The distinction between alternative and conventional medicine is about more than methodology; it’s about mentality. Alternative healing views the body as a friend to work with, rather than an enemy to fight against.
Easier said than done.
It runs counter to our culture to view the body as an ally. Women, in part, tend to have a difficult time even tolerating their bodies, let alone befriending or loving them! In my yoga classes I encourage my students (both men and women) to appreciate their bodies as they are in that moment, rather than focusing on trying to change them. Yes, positive physical changes will happen with time and effort. But we must first accept ourselves – mind and body – in order to help those changes happen in the healthiest way possible.

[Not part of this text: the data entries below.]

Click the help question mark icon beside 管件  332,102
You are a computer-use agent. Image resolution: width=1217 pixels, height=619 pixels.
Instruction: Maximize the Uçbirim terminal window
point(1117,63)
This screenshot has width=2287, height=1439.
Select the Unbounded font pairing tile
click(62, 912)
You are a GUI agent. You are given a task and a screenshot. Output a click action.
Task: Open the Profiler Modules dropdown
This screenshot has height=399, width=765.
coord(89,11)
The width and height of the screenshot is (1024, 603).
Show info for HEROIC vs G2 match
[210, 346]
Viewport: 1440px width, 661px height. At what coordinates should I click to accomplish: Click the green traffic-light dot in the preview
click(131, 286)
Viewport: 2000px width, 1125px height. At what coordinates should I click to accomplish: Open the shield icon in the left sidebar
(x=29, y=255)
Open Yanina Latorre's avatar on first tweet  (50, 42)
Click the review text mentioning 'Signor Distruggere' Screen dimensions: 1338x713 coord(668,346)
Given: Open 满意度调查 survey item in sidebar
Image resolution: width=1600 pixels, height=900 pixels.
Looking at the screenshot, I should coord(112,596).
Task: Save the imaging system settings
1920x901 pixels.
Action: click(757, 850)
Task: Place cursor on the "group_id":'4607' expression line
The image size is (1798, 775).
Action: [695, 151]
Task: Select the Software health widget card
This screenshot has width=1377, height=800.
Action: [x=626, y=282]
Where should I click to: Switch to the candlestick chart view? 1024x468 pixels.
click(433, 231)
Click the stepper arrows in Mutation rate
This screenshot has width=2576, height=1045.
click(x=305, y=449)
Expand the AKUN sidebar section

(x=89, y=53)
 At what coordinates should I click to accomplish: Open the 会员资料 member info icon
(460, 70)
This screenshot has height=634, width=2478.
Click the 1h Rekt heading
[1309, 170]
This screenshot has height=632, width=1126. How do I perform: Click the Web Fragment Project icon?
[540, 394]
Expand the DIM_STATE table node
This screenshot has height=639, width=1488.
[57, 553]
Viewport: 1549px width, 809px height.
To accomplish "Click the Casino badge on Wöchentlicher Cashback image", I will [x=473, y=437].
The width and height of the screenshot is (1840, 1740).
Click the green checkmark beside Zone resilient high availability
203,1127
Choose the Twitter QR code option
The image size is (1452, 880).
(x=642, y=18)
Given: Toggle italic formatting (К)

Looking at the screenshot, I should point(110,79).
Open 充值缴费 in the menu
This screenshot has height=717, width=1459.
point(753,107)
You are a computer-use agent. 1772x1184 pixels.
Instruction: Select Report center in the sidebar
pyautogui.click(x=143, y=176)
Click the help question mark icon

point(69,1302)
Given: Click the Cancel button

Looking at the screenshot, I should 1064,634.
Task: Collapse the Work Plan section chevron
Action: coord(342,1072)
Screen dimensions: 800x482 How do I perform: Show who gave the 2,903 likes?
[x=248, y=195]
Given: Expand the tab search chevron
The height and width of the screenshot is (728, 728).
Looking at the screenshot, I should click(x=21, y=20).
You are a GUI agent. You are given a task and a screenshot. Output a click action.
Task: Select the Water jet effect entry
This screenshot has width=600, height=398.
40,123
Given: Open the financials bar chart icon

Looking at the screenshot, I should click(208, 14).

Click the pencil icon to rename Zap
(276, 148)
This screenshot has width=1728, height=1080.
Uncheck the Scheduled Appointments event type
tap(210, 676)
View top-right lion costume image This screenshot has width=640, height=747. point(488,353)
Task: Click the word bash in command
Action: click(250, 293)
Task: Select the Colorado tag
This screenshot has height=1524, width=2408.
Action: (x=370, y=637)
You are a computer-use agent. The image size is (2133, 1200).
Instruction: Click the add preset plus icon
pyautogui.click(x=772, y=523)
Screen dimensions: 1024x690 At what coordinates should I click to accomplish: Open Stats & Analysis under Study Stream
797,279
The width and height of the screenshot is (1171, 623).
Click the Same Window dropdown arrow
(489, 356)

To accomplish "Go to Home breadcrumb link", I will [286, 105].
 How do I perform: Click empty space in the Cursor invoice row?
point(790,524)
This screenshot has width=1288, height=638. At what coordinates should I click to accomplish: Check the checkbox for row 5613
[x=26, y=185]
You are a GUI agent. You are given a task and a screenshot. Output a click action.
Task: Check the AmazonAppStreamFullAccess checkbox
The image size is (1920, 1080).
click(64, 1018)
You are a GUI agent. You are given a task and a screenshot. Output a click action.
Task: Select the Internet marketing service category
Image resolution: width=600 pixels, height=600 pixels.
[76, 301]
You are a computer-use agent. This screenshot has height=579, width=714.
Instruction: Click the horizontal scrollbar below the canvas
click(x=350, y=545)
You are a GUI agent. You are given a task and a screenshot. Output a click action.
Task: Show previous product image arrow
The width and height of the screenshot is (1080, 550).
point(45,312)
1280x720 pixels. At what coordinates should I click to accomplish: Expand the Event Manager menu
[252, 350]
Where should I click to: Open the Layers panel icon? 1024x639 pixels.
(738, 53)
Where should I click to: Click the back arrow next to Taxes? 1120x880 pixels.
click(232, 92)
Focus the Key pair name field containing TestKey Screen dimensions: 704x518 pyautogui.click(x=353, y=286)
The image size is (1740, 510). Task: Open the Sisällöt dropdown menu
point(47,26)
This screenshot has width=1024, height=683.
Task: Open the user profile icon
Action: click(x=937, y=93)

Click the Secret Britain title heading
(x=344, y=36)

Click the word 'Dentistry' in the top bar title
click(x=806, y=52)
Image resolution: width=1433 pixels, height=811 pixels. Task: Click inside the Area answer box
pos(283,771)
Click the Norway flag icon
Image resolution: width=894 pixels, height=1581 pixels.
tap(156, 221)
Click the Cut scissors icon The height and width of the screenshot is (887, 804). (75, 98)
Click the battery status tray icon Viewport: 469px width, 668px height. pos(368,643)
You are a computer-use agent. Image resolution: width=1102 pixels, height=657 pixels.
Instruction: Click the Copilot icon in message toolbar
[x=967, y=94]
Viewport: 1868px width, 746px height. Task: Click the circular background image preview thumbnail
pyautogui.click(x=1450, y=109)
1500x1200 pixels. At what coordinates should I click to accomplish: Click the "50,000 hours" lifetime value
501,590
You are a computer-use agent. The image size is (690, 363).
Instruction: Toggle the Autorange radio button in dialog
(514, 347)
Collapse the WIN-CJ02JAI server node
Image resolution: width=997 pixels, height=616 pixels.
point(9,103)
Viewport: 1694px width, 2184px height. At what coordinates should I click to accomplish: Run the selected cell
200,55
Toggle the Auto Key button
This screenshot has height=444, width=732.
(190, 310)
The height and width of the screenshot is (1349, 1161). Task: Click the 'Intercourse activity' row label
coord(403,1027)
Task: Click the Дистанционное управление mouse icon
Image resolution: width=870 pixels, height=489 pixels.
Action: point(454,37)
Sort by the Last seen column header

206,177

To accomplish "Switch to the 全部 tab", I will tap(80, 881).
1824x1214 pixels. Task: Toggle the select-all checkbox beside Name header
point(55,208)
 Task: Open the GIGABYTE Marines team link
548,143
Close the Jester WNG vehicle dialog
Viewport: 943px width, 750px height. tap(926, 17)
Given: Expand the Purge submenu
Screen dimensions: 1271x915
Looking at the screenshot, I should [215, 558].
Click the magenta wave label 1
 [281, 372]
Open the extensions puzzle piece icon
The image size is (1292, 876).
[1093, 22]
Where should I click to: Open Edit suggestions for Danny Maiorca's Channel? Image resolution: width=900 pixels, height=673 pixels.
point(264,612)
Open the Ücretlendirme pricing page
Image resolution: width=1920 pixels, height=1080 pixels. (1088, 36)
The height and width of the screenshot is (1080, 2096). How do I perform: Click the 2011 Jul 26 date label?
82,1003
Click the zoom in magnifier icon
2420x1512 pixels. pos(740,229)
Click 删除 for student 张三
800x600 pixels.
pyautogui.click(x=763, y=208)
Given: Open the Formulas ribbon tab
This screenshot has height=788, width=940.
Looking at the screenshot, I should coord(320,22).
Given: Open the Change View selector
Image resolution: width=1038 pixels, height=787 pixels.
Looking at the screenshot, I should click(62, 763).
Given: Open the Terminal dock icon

Similarly, women planning unmedicated childbirth often find that in order to have a fulfilling experience, they must first surrender to their bodies’ innate knowledge. The underlying concept here is even more foreign than befriending the body: In these instances, one has to actually surrender the mind and let the body take control. That’s a pretty daunting task for most of us. (Especially we Type “A” personalities. . .)
The commitment to natural health requires strength in areas where we as modern Americans are often lacking: Self-discipline. Patience. Perhaps most importantly, trust in ourselves. We tend to perceive the absence of control as an indication of weakness. But the ability to align our minds with our bodies, to approach our health, in fact, “holistically,” demands strength on a much deeper level.